Within the corporate structure of Epigen, it is easy to imagine that people would tend to view the anomaly as something analogous to their jobs. Those in control of the corporation—the bosses, as it were—would react primarily to the fact of being able to view the entire entity at one time. Some would weep for joy at the beautiful symmetry of the thing that they had built up through their diligence and ingenuity, while others would weep in sorrow at its ultimate hollowness, the pain it had caused, and the aliens battling HazMat workers across the folds of space within its walls. The scientists whose hard work and ingenuity had actually built up the corporation would turn their ingenuity upon the phenomenon they were experiencing, and make the ultimate mistake of attempting to understand it. They would fail. None of these people would take the opportunity to move. People with simpler careers, however, accustomed to a life of specific and repetitive tasks, however, might have more success. A switchboard operator would come to see space as a switchboard, an aggregate of connections between individuals. As she had been doing for years, she would reach out to them—specifically to those with which she saw a kinship, with the ones on the bottom, those who had been pushed into menial minimum-wage tasks by dint of their gender or their race or their education or their economic circumstances. She would call to them and patch them through to the one who seemed to have a plan, someone who could lead them, someone who perhaps owing to the nature of his work for the company would in that moment view the entirety of Epigen as an elevator.

A narrator, forced to cope with the literary device of space itself opening up before him like a flower, would, apparently, choose to perceive it as an opening flower. He would then expound upon it at length in the conditional tense, perhaps to add a certain remove to an explication of something ultimately inexplicable. Even the fourth wall would fray and buckle under the stress of representation before normality, predictably, asserted itself.

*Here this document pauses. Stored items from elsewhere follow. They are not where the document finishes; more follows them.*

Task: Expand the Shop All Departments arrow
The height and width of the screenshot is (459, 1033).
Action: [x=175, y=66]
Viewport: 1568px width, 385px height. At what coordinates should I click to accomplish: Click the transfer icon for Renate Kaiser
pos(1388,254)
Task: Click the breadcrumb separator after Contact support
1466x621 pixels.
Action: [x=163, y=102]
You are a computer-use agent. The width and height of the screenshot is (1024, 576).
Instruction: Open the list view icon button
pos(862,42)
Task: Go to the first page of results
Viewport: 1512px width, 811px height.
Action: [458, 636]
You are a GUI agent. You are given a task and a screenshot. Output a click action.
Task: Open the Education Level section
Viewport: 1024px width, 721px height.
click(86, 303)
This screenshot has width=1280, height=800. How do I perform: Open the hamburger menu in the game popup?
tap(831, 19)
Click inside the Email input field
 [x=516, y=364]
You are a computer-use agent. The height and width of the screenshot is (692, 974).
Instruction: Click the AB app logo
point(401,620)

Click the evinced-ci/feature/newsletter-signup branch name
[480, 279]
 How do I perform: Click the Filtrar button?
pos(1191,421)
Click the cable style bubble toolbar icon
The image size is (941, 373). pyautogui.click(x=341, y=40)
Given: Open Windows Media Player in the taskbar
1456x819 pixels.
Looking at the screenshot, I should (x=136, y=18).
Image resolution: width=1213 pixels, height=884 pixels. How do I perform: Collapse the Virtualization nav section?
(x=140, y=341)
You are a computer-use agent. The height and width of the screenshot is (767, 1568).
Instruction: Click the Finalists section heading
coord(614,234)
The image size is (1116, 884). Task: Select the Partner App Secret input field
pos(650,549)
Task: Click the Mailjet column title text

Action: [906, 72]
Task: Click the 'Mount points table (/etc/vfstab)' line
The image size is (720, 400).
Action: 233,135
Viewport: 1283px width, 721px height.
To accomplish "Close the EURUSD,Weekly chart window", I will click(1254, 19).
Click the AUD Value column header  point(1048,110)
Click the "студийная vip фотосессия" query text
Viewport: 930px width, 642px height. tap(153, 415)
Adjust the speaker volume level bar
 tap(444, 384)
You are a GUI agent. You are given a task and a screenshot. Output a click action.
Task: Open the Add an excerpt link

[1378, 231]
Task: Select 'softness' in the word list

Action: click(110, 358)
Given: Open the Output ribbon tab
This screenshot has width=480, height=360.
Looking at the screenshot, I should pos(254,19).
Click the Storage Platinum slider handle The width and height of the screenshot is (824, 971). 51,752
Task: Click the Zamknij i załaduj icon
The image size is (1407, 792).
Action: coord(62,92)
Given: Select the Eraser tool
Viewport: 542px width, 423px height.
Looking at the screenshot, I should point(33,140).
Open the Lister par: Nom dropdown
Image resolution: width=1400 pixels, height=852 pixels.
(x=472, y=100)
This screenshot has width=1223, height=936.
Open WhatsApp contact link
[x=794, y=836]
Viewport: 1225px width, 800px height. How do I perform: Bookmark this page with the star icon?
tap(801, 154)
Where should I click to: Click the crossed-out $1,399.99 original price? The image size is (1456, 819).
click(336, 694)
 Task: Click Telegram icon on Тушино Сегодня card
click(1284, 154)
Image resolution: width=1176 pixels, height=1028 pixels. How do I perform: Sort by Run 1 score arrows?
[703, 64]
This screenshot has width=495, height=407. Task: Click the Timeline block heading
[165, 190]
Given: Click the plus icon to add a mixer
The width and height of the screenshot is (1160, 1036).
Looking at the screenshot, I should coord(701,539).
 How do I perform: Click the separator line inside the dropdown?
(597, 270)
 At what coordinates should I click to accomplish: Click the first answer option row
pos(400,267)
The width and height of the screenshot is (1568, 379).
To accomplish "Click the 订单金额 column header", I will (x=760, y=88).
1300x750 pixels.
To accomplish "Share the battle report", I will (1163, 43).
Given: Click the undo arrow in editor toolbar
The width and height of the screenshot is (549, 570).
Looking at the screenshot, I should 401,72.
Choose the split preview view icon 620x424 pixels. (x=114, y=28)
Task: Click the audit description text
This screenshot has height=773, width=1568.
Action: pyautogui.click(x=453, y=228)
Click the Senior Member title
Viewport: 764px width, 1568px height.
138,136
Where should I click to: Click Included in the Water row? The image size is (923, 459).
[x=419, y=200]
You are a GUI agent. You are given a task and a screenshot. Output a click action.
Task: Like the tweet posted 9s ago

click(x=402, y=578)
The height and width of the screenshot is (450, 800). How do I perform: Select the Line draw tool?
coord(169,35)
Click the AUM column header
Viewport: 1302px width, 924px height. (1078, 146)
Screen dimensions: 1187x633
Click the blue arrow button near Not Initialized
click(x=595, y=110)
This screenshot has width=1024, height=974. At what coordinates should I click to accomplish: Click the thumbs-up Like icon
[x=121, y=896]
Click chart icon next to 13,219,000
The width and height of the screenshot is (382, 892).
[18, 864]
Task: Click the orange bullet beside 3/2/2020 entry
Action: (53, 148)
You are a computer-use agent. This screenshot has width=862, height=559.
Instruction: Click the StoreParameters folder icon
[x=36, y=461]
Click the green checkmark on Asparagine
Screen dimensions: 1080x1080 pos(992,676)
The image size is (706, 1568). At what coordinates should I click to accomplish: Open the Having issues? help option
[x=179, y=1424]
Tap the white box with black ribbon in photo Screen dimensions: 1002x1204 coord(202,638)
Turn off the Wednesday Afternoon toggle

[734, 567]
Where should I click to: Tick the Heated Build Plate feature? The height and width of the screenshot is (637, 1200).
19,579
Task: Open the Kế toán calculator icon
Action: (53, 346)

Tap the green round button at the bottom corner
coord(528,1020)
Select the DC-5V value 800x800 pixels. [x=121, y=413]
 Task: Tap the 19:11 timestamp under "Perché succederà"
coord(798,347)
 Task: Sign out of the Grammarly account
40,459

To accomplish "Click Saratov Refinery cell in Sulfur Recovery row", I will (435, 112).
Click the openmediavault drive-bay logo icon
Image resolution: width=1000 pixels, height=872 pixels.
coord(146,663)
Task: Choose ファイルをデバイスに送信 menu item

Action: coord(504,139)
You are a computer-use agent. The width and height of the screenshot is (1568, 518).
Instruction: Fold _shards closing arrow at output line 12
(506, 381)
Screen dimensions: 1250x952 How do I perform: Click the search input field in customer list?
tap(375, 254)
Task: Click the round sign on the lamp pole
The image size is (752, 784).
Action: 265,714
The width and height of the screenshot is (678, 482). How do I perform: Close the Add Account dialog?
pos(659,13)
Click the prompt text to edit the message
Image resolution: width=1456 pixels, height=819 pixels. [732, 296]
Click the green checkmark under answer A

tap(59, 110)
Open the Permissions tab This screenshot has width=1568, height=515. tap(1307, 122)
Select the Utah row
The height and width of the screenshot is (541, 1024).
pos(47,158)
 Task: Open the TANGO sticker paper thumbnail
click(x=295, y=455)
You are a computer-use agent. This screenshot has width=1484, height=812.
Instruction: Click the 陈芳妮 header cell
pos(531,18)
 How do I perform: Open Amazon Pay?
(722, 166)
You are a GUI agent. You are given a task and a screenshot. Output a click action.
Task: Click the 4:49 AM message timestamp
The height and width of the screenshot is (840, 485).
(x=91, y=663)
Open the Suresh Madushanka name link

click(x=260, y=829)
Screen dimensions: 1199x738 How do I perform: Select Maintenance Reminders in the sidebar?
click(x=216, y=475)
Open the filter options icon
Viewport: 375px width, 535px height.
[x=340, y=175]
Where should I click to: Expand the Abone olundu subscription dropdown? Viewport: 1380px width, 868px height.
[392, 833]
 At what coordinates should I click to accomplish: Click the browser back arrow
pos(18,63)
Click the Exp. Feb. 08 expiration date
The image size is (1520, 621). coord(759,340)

Brom had had an interesting experience. His immediate thought when he perceived an ability to elevate all the people he cared for as far in either direction as he wished was to take them all the way up. For a moment they were all together on the roof, watching the sun set. Brom felt proud because, like Moses on Mt. Sinai, he had led them there, and now they were waiting for him to tell them what was next.

Unfortunately, they had not been the only ones to instinctively seek the high ground on the sinking ship that was Epigen. The secretaries, janitors, plumbers, electricians, receptionists and what-have-you that collectively, yes, may or may not have made up the current incarnation of the entity known as the Convolution were surrounded by the thousands of cockroaches, rats, pigeons, spiders, koi, and weaponized bees who had experienced the bend. Flying through the air, crawling on their arms, flopping about on the floor. Brom saw that this was not the promised land he had hoped for and slammed the metaphorical down switch, taking his people all the way back down to the lobby.


Elimine Fraze was on the way out the door when her immediate surroundings suddenly got a lot more crowded.

* * * * *

Cailean really was not looking well. Gaurinn was only doing a bit better. ”Hi, Gabe,” said the worm. ”Any idea what that was about?”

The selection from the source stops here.